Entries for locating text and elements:
--- --- ---

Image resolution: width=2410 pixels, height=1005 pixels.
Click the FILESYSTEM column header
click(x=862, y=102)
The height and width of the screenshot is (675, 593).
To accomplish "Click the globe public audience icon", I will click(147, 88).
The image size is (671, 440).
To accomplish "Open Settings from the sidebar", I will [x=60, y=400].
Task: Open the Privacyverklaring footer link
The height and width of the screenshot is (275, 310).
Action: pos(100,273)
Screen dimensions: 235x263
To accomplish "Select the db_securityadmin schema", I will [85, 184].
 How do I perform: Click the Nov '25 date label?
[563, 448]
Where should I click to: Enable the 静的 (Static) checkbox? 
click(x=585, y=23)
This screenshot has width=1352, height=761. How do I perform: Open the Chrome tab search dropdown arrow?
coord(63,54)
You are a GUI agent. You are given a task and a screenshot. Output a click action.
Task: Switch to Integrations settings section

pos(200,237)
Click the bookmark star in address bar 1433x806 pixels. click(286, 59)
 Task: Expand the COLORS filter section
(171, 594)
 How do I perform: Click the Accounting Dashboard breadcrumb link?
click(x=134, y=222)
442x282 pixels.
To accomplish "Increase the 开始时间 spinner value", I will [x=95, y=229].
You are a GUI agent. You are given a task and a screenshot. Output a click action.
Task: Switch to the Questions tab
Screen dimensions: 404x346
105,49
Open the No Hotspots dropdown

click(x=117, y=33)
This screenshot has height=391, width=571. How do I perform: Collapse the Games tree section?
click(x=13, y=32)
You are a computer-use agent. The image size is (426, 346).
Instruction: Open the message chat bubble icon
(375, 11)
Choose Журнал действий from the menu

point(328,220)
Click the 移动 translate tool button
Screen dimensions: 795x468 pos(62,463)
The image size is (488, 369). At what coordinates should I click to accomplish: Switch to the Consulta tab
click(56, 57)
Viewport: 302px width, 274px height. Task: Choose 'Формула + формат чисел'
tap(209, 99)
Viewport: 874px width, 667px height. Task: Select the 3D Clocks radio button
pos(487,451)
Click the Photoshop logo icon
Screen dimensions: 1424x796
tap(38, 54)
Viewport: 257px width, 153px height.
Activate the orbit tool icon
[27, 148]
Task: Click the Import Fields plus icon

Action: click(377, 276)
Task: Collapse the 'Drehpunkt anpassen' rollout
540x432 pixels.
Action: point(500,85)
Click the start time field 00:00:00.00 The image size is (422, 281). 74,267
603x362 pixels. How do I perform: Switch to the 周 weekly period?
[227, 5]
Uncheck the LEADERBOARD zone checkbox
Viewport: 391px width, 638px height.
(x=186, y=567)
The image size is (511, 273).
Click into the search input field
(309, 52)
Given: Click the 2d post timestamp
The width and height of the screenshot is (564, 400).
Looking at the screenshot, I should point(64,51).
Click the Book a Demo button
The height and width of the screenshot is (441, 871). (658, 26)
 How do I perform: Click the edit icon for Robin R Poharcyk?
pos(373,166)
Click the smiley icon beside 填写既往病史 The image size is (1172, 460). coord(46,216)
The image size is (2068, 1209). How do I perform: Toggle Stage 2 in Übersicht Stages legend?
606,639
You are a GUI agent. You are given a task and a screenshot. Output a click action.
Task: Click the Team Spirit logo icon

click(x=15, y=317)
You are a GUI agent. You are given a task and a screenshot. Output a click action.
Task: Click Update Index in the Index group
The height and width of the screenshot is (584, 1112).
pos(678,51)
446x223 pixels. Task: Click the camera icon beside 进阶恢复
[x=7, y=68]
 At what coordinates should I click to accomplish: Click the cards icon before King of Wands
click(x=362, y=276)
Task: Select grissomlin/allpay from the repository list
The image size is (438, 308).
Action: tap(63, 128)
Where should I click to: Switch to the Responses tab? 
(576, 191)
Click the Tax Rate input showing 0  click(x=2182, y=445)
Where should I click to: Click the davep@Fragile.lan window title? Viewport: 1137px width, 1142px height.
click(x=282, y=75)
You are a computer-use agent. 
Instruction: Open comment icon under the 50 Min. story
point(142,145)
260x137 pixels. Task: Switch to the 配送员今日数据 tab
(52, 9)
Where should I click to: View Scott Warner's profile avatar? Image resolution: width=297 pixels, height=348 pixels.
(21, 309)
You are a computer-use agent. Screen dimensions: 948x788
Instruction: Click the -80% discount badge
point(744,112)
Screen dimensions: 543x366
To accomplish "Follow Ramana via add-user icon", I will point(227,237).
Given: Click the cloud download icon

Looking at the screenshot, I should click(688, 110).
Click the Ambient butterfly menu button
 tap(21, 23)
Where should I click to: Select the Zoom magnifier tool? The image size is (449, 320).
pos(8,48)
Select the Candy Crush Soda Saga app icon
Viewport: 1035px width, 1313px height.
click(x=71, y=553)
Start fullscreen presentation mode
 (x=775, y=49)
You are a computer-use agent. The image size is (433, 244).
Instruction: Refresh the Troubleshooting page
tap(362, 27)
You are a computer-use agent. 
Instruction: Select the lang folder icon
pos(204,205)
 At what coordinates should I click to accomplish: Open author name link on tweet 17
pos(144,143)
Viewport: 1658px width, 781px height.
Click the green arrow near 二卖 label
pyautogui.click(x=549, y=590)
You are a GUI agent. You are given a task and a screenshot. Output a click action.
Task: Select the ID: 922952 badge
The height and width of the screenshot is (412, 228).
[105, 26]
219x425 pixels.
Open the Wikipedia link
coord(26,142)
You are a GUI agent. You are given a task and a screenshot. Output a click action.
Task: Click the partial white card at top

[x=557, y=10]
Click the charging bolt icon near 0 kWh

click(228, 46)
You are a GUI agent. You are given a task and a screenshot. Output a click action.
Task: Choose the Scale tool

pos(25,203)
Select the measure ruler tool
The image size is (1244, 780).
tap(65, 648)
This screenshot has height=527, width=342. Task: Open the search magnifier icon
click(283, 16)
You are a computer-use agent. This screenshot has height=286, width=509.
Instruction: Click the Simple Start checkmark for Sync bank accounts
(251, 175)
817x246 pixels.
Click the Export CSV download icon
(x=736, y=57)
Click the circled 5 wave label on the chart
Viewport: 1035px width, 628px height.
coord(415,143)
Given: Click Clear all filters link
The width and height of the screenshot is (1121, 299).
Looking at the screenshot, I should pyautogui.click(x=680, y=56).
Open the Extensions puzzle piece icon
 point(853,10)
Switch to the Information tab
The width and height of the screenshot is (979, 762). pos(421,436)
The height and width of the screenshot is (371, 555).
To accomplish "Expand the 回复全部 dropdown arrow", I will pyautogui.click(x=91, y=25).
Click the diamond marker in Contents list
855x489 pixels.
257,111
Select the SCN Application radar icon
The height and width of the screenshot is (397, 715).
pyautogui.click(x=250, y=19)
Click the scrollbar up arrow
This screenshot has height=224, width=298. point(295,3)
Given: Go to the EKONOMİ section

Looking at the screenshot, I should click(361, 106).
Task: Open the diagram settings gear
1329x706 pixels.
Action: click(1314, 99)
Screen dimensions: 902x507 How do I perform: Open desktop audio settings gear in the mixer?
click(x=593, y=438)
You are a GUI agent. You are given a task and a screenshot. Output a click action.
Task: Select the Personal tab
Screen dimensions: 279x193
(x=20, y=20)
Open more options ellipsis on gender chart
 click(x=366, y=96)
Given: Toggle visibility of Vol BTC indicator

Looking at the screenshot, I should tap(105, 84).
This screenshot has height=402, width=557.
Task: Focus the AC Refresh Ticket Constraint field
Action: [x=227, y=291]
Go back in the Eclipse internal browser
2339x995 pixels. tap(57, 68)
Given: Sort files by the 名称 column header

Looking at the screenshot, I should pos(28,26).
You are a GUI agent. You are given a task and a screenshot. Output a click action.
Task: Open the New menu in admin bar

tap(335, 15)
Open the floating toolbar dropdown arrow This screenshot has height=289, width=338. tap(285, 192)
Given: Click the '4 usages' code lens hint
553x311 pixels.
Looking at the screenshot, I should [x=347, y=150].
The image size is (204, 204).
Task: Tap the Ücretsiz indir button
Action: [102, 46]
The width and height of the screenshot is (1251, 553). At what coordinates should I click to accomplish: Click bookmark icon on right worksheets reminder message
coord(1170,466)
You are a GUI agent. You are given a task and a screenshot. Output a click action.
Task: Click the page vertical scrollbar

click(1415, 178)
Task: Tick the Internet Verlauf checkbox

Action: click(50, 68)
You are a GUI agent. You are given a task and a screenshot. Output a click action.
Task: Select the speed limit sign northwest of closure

--- --- ---

_Exercise instructions_: Add 126 to every coordinate in the answers of the listing, from its first line down to and including the line containing "Action: pos(100,273)". Write out all of those lines again, requests included, with the raised coordinates in place.

_Task answer_:
Image resolution: width=2410 pixels, height=1005 pixels.
Click the FILESYSTEM column header
click(x=988, y=228)
The height and width of the screenshot is (675, 593).
To accomplish "Click the globe public audience icon", I will click(273, 214).
The image size is (671, 440).
To accomplish "Open Settings from the sidebar", I will [x=186, y=526].
Task: Open the Privacyverklaring footer link
The height and width of the screenshot is (275, 310).
Action: pos(226,399)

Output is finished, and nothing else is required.